The Iron Orchard premiere in Fort Worth

The Iron Orchard premiere in Fort Worth

Me, Mario Lopez and Nancy O’Dell

Just hanging out, covering the stars

I’ve had interesting times covering various stories over my career. I waited for hours and hours with a fellow reporter to get one small comment from Microsoft co-founder Bill Gates. We would switch off taking bathroom breaks so we wouldn’t miss him.

I’ve forgotten what burning question of the day we were asking him, probably something like, “How will the new TCP/IP standard affect Windows 98?” I do remember that his answer was something profound like, “I don’t know, ask Steve Ballmer.”

I was a crime reporter in Grand Prairie and got called out to a crime scene. It was gruesome. Our photographer wasn’t available so I got my camera out and took some images. It turned out to be a suicide and it took the guy several attempts to get it right. The chief of police was there. When we got the body identified, it turned out he had no real connection to Grand Prairie, which at that time had a reputation as the dumping ground for anything bad that happened in the D-FW area.

“Damn it,” the police chief said. “Guy is born in Dallas, lives in Irving, works in Arlington and so of course he comes to Grand Prairie to die.”

I forgot that I had taken the photos, which I did not just for the paper but in case the cops wanted them later. So when I later developed the film, it gave me nightmares for years. I can still see the images.

Grisly crime scenes were also tough on the clothes budget, particularly since I didn’t have one at the time. If you went to a dead-body scene – particularly a well-aged body – it could be weeks before the smell came out of your clothes. Eu de crime scene does not attract the ladies.

Covering technology, I went to a company party for a computer firm back in the day in Vegas. It was held at the then-late Liberace’s Vegas home. It was as over the top as you would imagine.
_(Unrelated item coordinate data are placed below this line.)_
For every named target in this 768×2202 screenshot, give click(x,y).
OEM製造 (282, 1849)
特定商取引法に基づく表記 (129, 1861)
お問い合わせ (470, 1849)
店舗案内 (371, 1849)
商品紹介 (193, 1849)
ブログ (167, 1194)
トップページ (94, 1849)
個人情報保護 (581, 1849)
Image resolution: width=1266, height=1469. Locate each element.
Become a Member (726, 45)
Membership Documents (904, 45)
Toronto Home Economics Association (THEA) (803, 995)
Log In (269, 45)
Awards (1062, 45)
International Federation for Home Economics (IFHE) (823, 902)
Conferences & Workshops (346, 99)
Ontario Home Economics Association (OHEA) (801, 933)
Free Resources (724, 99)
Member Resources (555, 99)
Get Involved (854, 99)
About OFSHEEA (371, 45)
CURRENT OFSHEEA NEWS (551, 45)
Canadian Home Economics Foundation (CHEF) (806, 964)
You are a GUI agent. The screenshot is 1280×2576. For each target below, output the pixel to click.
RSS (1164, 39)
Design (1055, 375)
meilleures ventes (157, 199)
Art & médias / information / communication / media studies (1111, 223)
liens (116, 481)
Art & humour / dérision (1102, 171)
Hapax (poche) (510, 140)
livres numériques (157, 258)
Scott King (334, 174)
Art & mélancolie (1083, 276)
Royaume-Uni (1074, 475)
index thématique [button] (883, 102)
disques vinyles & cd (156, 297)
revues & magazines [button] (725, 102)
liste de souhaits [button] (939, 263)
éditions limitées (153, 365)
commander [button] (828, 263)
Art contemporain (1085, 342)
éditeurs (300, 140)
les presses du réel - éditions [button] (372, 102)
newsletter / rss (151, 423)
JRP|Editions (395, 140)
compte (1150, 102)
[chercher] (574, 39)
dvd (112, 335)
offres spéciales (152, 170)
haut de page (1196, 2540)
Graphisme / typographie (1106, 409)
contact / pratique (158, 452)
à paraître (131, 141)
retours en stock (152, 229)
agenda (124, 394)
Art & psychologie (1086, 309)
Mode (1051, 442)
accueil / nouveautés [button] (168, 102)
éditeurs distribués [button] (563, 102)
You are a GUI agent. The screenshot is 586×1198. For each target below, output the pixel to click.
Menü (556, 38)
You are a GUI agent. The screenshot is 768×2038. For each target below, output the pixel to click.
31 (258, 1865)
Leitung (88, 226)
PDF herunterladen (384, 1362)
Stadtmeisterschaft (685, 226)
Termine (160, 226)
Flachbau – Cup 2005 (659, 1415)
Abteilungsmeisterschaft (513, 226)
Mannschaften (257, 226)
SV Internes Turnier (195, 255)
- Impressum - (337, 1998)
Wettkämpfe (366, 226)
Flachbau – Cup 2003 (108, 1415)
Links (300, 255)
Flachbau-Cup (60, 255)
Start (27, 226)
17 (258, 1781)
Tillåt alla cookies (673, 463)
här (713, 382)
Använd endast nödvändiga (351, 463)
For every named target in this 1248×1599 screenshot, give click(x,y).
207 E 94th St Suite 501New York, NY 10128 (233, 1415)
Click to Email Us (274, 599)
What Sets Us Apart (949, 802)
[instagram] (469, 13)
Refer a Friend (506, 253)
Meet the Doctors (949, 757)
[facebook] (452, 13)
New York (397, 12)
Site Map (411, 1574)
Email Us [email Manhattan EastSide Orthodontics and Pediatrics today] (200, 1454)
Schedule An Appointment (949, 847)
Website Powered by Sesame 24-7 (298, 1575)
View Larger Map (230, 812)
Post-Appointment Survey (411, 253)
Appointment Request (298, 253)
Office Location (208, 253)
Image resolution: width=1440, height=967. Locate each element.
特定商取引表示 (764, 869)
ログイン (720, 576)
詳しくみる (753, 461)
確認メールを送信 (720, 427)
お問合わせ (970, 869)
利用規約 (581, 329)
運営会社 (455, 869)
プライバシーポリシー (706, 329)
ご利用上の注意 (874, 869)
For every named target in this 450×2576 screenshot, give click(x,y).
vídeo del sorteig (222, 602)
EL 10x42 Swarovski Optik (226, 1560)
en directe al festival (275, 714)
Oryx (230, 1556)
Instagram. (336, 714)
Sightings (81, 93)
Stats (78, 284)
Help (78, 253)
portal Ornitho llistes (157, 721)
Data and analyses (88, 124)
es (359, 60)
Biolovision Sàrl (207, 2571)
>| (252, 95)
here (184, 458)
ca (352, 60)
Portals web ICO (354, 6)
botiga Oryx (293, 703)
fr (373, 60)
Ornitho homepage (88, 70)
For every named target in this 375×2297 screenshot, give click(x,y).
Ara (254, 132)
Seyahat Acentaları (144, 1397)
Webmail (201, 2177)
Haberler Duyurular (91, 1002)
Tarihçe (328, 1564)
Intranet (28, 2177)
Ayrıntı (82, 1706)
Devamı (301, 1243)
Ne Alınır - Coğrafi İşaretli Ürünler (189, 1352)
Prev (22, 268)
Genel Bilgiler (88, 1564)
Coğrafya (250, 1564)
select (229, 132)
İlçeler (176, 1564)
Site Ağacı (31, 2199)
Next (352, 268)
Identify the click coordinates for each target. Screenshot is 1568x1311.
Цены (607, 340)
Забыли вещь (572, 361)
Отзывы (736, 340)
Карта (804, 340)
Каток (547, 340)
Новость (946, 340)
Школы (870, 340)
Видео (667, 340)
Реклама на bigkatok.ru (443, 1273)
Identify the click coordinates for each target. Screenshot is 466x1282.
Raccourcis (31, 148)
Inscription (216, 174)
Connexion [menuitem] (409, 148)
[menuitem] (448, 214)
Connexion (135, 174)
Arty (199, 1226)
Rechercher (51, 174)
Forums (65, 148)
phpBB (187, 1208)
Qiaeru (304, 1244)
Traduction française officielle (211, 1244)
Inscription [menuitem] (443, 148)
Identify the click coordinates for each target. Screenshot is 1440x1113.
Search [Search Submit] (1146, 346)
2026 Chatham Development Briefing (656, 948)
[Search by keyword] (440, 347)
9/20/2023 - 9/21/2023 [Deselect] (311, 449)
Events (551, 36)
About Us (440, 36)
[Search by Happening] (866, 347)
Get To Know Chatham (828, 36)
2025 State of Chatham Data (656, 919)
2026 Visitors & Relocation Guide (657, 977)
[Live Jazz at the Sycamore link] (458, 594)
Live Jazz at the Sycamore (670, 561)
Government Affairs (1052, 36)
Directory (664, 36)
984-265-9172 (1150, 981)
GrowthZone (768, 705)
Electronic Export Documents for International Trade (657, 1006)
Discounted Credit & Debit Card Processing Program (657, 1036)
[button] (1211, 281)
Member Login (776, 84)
The ceiling of the Sistine Chapel was recreated down his hallway. God’s finger reaching out to Adam was interrupted by an air vent. The hallway had a sunken tub in the middle. Of course. I probably got a story about the computer company out of that, but I remember the house, not the story.

Yet, even though I did some movie reviewing early in my career at both the TCU Daily Skiff and the University of Maryland Diamondback campus papers, I had never covered a movie opening. My best line was in a movie review of Jill Clayburgh’s An Unmarried Woman, where I wrote: “The leads all acted their tails off. Alas, there just wasn’t very much there to wag.”

Despite gems like that, I ventured into less high-minded news coverage. So doing a movie premiere was new territory for me when I ventured to the AMC Palace 9 a couple of weeks back to cover the Fort Worth opening of The Iron Orchard. No slight to the hardworking filmmakers and stars here, but there was no De Niro, Pacino or Lady Gaga in attendance. There also wasn’t a horde of reporters or TMZ crew members jousting for embarrassing quotes.

Still, I got to see the process. First, the movie people wanted my name and title early. They also told me what time to be there and called or texted me when I was inevitably late. I got there just in time to take a few photos of stars exiting some classic cars. I then got my badge and a press agent took me to the velvet rope. It wasn’t a long one. At our feet were plastic signs with our names and company affiliations. They were there so the stars could glance down and see who they were speaking with. How clever and efficient they are. And it worked. Even though I was late, I was one of the first reporters there, so they moved me to a prime spot. How late do you have to be to be early?

And that was it. It seemed remarkably easy compared with chasing down a city councilman to ask an embarrassing question or going to a crime scene where your clothes stank so badly afterward that you hated to donate them to Goodwill.

When TMZ opens a Fort Worth bureau, I’ll be ready.